LaRose: And are there genres? I think about for instance, steamfunk, as something that we definitely saw going very strong in the indie community and P. Djèlí Clark with A Dead Djinn in CairoandThe Black God’s Drum.

Nicole G-K:  The Black God’s Drum. Yeah. I love that book.

LaRose:  Where we’re starting to see more steamfunk and Nisi Shawl had a steampunk novel. And we’re starting to see that more in the mainstream. But we definitely saw that in indie writers before it had that kind of crossover. I think a lot of that is coming out of Tor right now. So, are there other genres right now that we haven’t seen in the mainstream, but that we’re seeing in the indie community that you think we’re going to see in the mainstream later? Because we want to talk about it right now, so we can point back to it in two years and be like, look. We said it. They said it. Now respect their authority. 

Nicole G-K: So, I write futuristic noir, which is basically cyberpunk slash futuristic noir. They’re all mysteries set in the future, with a PI, think Blade Runner, but with a Black female lead. And I used to be the only Black woman who did that. But I’m starting to see a growing number of Black women authors writing mystery speculative noir. I’m very happy about that because I was the only one for a very long time. But I definitely see that they’re not tagging it as futuristic noir, it’s either cyberpunk, or they’re just tagging it a regular science fiction story. But at its origins, it’s a mystery in a speculative setting. I think that genre is going to tend to grow because people love mysteries. There is a rise of people who are watching true crime as they go to bed at night, or just to calm down. People who like a good mystery, but are kind of sick of the ordinary settings, are turning to that genre.

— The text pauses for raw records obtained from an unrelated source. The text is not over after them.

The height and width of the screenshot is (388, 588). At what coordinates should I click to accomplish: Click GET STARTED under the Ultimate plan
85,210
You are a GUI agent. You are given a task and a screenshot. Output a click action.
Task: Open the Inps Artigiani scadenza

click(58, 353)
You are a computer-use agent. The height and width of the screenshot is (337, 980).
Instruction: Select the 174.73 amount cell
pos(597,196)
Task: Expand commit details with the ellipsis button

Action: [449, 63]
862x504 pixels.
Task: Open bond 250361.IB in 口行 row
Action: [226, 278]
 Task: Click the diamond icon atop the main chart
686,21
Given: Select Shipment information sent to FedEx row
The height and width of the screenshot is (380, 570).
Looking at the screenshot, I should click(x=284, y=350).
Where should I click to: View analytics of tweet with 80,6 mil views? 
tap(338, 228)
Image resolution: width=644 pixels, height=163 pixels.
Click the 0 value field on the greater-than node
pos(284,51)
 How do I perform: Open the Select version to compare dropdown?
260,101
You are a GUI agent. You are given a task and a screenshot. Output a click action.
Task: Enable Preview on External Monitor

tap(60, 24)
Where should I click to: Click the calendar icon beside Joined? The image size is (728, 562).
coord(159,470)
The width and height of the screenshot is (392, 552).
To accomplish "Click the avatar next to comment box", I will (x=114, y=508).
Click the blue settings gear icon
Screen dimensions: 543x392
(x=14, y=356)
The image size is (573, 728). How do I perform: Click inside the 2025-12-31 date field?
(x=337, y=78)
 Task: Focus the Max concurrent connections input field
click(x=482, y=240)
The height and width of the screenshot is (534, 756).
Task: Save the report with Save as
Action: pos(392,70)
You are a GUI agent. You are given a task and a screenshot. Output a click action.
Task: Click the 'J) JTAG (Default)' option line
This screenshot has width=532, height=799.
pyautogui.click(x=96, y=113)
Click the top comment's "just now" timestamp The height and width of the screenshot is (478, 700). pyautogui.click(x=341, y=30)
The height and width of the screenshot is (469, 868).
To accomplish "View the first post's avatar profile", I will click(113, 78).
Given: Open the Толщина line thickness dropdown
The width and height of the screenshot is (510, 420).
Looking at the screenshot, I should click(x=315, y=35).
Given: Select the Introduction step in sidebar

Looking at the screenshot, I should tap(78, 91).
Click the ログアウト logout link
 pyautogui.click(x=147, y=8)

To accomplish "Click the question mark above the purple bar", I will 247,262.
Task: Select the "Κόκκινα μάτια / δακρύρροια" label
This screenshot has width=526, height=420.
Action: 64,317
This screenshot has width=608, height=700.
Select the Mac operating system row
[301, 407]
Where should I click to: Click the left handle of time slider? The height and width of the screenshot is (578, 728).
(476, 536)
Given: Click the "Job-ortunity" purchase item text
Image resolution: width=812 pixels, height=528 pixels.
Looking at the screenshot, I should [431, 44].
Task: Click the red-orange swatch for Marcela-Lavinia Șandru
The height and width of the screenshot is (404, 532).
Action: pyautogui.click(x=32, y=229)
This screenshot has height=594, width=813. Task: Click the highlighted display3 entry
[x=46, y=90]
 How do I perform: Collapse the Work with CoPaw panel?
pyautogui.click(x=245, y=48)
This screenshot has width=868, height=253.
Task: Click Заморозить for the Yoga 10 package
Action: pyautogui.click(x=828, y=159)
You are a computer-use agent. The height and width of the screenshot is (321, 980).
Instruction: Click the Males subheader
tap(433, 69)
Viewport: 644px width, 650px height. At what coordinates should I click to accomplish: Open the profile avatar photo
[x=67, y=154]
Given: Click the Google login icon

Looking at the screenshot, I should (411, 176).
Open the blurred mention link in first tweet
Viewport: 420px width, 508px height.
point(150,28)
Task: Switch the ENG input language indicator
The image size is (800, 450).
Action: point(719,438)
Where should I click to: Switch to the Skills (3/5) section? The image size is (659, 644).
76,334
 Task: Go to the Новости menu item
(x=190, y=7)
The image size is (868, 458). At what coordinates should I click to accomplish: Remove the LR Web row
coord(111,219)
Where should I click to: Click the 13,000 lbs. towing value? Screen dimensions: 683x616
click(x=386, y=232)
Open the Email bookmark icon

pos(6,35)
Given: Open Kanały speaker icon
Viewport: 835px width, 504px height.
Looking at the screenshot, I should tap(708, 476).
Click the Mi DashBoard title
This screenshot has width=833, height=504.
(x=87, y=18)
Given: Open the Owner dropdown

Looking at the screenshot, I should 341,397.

Hannibal: I was just going to piggyback on what Nicole was saying, because earlier this year, I was in two anthologies, from Milton Davis, of course, Cyberfunk! and Noir is the New Black from Fair Square Comics, where I was writing, as she said, a mystery of sorts in a futuristic setting. I definitely think that’s the aesthetic, because when costume designers and production designers look at things, the lines and the aesthetics of that being applied to black aesthetic are very visually appealing. A lot of people have learned from the way that Issa Rae used lighting in Insecure to light dark-skinned people. They are like, oh, we can do this now. We’ve learned something we can steal. So, I definitely think that will definitely be a factor. I’ve always seen ironically, that Milton is ahead of the curve, because he was the one who did the steamfunk anthology. I was in that.

Nicole G-K:  He was. Yep.

Hannibal:  He had Cyberfunk!  His new plan, I believe he talked about, is doing spyfunk.

Nicole G-K:  Spyfunk.  Yep.

Hannibal: Which is a black spy thing, because they won’t make Idris Elba, James Bond.  They’re like, okay, suckers, we can do it ourselves.

Nicole G-K:  We got it!

Hannibal:  And off we go. So if you see Will Smith popping back into, you know, the spy thing in a few years, that’s probably why.

Nicole G-K: I’m also in Cyberfunk! And actually Milton and I had long conversations about…I’m a huge cyberpunk fan, obviously. I’m a big Philip K. Dick fan. And so, one of the things that we actually talked about a lot with the Cyberfunk! anthology is, where do we want it to go? Because cyberfunk by its definition is high tech, low life, which is really depressing. But he was like, I don’t want to do the same stuff that cyberpunk has done before hence Cyberfunk! And it’s a very different anthology as Hannibal can probably attest. These are not your ordinary cyberpunk stories. They have elements of hope. They have elements of other things that aren’t oriented in trauma. They don’t all have to have a murder, or some horrific thing that happens, or discussions on what it means to be human. It’s just how do I exist in this space and find joy? I love the idea of cyberfunk, I hope it catches on. I hope it grows. I expect that it will, because it’s a very unique twist on cyberpunk. Milton’s diesel funk is ahead of the curve as well. With futuristic noir, the noir anthology that Hannibal was talking about as well. We write those things. If you think about the Sherlock Holmes comic that was written, set in Harlem, Watson and Holmes. I mean, we’re just always ahead of the curve with these types of things. Even though they may not be labeled as such, they’re definitely part of a growing trend of, here’s what we do that’s awesome. And how we make twists and turns and transform things. That’s kind of just… that’s the beauty of who we are. We take what is on the table or something and then we reconstruct the table to fit our needs. 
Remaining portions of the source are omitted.